* _Exercise instructions_
Can you write out the records below again with every "Screen dimensions" swapped for "Screen size", changing nothing else and leaving out the pictures?

--- Start Task input ---

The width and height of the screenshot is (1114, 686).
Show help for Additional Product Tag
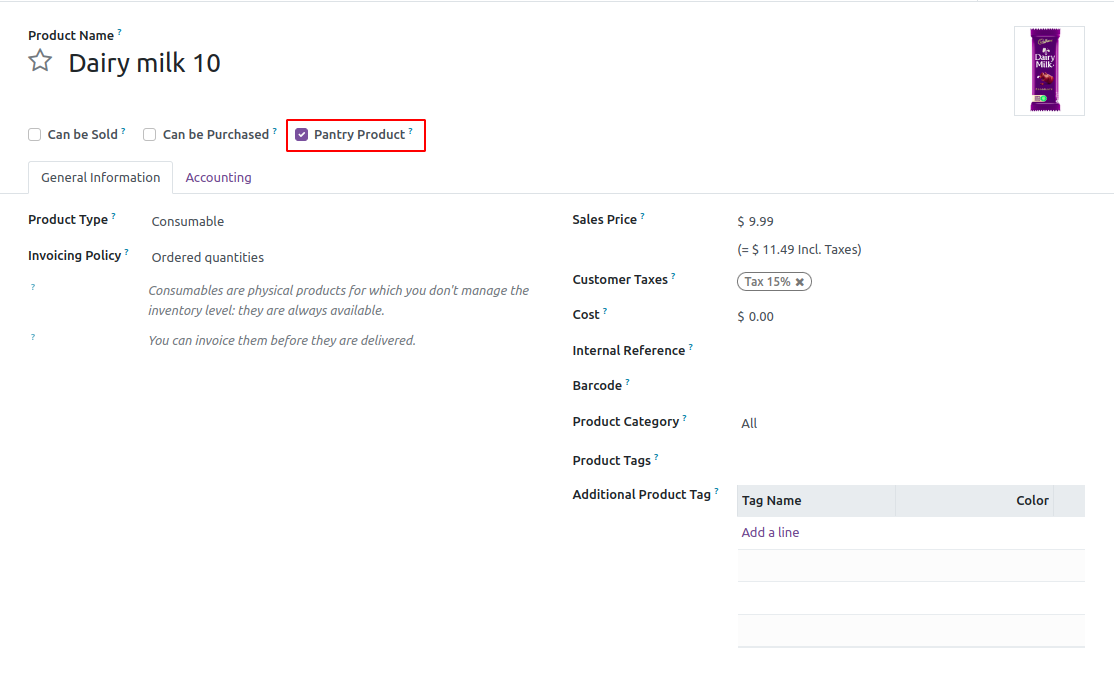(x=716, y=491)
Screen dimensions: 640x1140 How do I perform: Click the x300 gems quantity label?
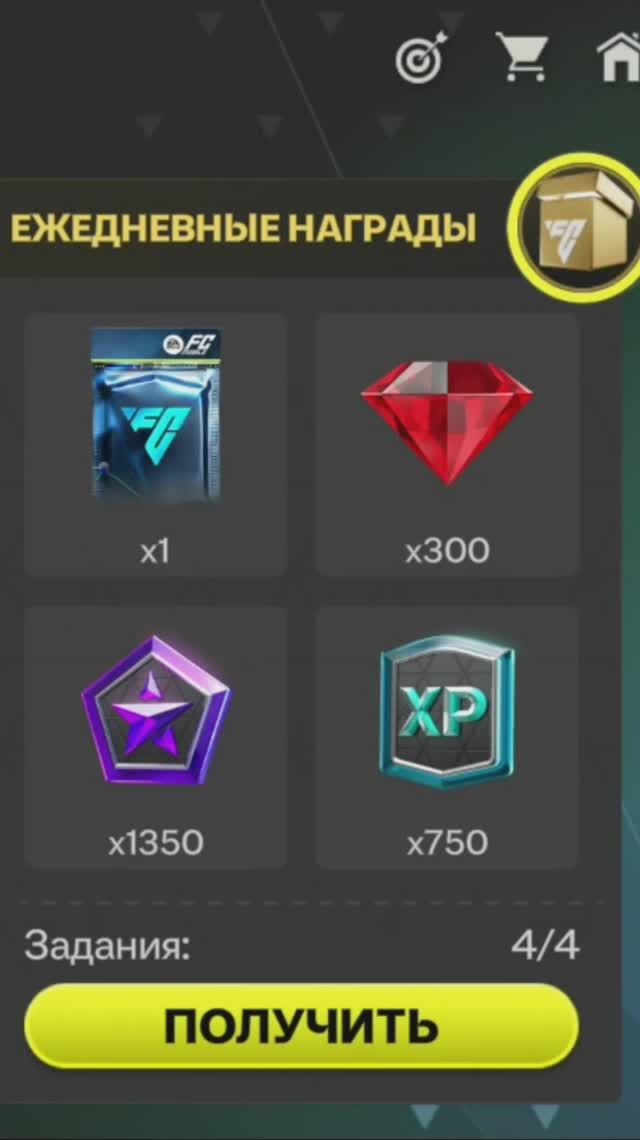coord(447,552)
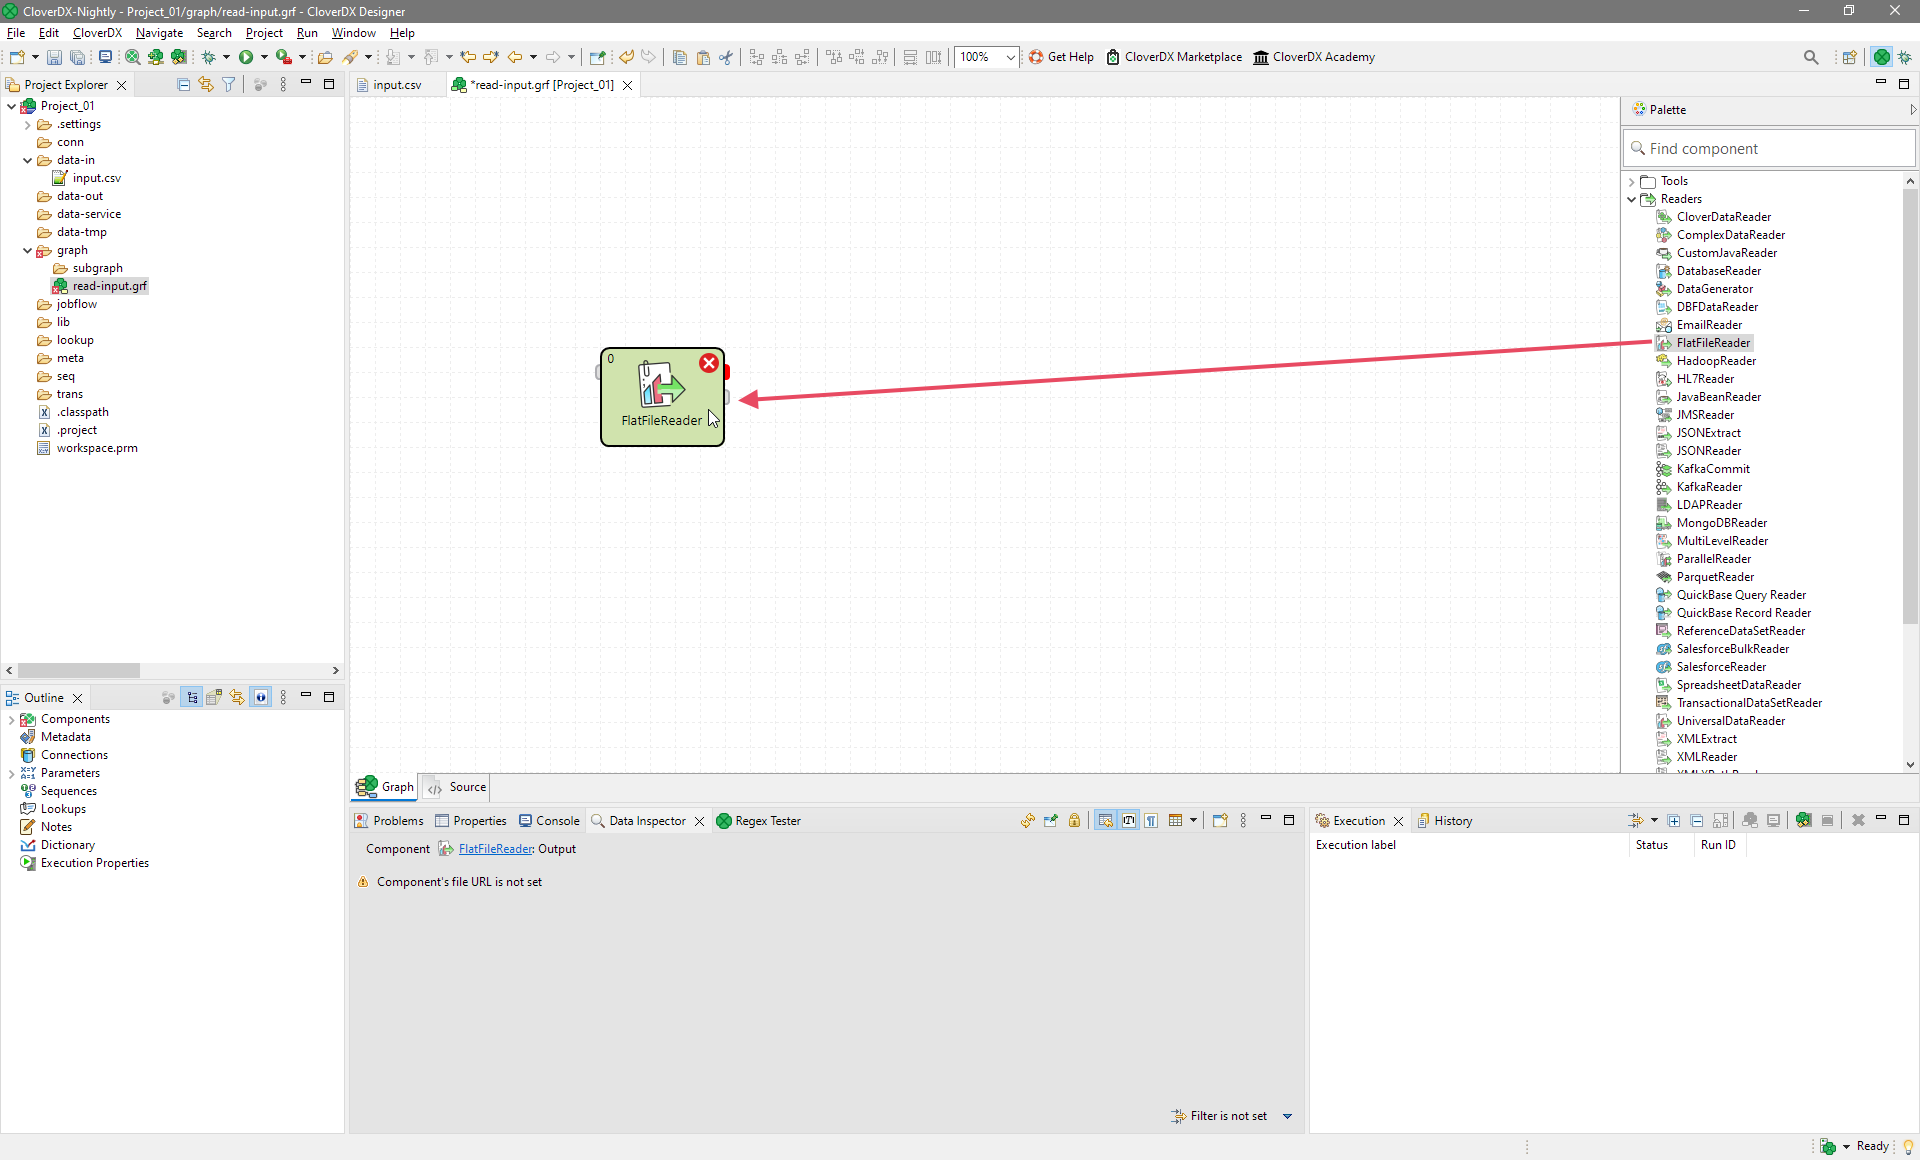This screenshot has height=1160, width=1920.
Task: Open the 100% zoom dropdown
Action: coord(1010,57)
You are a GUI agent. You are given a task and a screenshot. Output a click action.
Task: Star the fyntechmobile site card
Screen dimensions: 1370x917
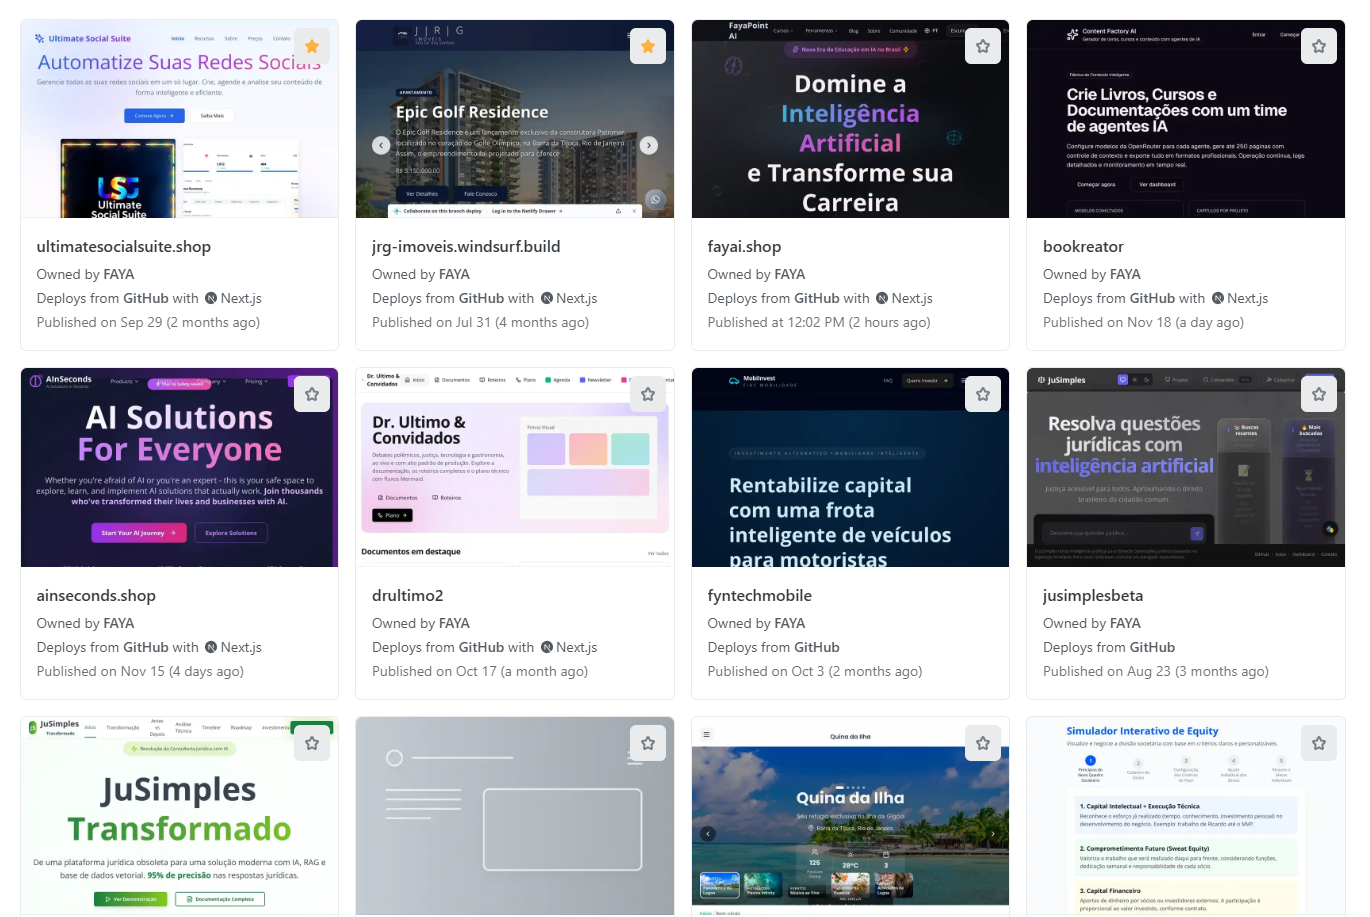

--- End Task input ---

* _The reply_
The width and height of the screenshot is (1114, 686).
Show help for Additional Product Tag
(x=716, y=491)
Screen size: 640x1140 How do I perform: Click the x300 gems quantity label?
coord(447,552)
This screenshot has height=1160, width=1920.
Task: Open the 100% zoom dropdown
Action: coord(1010,57)
You are a GUI agent. You are given a task and a screenshot. Output a click action.
Task: Star the fyntechmobile site card
Screen size: 1370x917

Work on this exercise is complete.